**Description of the task**
Copy every line of the records below where the word "marker" occurs.

**Stored items**

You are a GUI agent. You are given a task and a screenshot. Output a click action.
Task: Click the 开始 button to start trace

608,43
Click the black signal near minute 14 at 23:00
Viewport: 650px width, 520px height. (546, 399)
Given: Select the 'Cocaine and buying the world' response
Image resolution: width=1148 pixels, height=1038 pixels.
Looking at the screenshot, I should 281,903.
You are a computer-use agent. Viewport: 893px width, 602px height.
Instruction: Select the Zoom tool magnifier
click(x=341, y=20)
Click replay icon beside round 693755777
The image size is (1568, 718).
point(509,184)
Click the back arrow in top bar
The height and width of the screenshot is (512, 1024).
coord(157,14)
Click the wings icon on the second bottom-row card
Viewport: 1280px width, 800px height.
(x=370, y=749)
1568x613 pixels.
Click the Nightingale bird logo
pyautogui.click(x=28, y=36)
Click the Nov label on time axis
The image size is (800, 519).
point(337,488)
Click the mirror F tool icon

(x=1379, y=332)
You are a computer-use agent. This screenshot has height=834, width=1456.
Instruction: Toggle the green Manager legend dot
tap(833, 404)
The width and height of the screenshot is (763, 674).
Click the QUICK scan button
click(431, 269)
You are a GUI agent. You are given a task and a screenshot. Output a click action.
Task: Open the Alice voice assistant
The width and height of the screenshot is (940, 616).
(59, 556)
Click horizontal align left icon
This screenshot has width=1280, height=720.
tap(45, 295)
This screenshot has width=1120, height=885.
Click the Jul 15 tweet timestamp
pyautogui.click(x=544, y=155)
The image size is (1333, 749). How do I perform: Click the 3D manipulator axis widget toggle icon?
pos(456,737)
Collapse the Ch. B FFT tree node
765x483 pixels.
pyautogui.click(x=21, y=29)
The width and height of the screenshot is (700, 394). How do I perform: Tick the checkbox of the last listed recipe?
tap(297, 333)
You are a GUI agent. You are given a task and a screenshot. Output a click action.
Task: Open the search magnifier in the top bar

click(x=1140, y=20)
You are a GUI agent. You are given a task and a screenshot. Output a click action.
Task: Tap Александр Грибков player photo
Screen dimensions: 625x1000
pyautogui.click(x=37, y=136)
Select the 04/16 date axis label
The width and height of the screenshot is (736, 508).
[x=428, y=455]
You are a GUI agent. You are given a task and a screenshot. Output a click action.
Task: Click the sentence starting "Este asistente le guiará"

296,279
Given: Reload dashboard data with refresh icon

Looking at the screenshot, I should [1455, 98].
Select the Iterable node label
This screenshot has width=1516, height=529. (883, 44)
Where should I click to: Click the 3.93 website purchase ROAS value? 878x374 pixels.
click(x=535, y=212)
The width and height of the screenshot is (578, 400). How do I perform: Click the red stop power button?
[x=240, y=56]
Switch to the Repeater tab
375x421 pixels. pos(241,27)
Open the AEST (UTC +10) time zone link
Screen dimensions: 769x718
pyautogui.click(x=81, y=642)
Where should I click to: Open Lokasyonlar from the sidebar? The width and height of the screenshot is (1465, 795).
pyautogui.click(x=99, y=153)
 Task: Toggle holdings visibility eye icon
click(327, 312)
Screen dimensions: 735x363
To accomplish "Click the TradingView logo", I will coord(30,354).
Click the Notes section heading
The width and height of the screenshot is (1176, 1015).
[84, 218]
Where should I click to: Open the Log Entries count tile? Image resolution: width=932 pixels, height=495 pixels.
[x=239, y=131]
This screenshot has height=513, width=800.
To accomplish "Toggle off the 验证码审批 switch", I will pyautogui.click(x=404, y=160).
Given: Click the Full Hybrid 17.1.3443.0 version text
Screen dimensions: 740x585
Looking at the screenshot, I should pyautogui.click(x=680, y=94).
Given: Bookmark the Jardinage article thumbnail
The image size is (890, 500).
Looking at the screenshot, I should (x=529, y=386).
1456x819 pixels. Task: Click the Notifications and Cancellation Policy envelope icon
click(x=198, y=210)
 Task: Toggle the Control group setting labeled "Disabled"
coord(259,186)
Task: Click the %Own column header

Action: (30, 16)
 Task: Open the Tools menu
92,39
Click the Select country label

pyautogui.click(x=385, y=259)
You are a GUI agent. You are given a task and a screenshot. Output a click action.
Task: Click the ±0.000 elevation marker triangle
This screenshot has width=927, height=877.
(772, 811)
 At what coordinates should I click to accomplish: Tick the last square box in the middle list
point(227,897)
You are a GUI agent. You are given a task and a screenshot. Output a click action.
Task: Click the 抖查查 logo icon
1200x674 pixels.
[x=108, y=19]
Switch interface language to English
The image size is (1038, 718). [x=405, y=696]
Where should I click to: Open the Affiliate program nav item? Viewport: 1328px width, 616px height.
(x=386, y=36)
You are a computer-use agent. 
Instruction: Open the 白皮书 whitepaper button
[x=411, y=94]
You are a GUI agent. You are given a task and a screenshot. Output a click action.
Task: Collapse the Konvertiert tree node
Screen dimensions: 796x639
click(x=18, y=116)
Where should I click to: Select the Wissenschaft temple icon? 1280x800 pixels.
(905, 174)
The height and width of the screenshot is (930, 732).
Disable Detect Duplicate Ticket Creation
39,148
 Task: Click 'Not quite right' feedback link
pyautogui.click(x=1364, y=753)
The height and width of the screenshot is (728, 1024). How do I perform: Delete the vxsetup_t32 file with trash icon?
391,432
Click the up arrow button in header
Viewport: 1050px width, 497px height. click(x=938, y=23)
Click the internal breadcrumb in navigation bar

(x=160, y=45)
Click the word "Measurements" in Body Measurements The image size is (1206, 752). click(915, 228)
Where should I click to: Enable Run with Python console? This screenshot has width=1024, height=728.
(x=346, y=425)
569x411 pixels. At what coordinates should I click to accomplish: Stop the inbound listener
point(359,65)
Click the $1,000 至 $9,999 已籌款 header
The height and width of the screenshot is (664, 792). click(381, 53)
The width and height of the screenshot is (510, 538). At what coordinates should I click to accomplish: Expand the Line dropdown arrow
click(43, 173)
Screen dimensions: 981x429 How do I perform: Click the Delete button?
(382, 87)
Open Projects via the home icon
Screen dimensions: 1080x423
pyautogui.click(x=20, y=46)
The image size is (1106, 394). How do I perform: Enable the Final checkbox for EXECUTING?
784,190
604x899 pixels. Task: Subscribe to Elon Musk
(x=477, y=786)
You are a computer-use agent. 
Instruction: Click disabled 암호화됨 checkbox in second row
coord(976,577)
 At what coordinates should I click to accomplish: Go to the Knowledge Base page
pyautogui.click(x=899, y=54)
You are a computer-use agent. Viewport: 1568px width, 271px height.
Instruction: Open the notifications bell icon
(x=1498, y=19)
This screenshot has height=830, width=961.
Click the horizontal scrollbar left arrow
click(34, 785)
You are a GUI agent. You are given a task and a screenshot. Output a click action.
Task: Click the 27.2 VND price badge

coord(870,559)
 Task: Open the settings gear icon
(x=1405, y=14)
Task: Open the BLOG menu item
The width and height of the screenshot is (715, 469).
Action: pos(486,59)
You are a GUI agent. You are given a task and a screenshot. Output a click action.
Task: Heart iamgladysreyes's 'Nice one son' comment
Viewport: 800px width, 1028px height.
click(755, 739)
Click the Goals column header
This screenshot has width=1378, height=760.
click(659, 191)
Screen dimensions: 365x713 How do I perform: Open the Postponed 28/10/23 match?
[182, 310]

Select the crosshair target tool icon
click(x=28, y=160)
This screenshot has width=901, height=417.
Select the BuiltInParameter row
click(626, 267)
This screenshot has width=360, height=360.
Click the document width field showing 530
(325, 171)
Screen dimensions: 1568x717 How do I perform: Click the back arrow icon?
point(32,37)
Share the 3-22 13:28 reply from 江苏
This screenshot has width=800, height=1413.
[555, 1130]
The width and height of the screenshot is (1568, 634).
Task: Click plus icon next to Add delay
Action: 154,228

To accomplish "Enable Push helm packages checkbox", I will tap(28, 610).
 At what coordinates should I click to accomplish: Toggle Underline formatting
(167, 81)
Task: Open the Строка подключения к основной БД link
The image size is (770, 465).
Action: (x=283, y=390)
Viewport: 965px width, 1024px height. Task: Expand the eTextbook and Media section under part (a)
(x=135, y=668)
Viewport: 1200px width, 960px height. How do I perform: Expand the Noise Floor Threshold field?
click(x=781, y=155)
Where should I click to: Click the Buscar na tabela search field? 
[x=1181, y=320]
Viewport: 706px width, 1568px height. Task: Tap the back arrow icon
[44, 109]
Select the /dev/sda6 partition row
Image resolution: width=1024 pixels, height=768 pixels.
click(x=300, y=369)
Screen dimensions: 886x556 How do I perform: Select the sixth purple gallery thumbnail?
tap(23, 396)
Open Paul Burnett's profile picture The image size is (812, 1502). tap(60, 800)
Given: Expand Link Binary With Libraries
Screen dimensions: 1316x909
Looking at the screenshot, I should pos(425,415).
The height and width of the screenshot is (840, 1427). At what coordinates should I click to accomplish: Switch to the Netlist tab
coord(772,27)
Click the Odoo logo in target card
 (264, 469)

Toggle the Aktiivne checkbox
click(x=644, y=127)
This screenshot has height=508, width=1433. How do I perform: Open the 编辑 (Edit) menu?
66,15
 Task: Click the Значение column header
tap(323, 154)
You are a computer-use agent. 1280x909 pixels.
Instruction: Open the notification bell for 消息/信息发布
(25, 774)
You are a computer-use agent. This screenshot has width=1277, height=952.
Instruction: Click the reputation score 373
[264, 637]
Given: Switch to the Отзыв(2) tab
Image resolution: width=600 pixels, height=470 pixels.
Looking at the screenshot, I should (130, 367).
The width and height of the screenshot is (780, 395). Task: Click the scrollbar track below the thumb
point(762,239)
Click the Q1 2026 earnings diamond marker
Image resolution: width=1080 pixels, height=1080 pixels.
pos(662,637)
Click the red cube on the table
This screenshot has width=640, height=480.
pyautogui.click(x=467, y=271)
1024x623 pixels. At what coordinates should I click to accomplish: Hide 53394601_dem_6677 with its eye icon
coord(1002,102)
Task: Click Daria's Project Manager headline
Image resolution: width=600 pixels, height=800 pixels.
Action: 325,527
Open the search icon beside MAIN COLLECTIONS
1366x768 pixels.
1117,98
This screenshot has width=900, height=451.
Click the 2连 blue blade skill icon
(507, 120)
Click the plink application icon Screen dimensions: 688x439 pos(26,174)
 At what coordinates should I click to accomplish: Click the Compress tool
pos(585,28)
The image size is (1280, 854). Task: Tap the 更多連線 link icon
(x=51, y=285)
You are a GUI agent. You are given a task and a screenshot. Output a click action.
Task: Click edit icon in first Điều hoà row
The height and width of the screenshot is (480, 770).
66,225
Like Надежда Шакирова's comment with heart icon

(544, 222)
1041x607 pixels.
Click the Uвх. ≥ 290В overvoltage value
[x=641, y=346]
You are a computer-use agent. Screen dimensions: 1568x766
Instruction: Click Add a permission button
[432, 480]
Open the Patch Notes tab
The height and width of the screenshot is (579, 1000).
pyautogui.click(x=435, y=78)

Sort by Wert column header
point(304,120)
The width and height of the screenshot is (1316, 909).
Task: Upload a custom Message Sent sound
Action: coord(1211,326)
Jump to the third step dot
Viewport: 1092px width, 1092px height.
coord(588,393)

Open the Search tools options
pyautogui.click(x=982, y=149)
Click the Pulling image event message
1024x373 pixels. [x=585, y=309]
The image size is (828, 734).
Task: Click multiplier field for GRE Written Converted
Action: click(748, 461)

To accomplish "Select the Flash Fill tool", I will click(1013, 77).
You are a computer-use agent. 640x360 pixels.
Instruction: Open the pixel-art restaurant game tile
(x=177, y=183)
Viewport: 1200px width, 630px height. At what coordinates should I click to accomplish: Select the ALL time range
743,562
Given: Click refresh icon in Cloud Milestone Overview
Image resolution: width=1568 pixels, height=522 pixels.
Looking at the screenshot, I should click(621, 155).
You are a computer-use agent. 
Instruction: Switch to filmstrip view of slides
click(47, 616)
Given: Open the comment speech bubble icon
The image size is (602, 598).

**Reply**
Task: Click the ±0.000 elevation marker triangle
Click the Q1 2026 earnings diamond marker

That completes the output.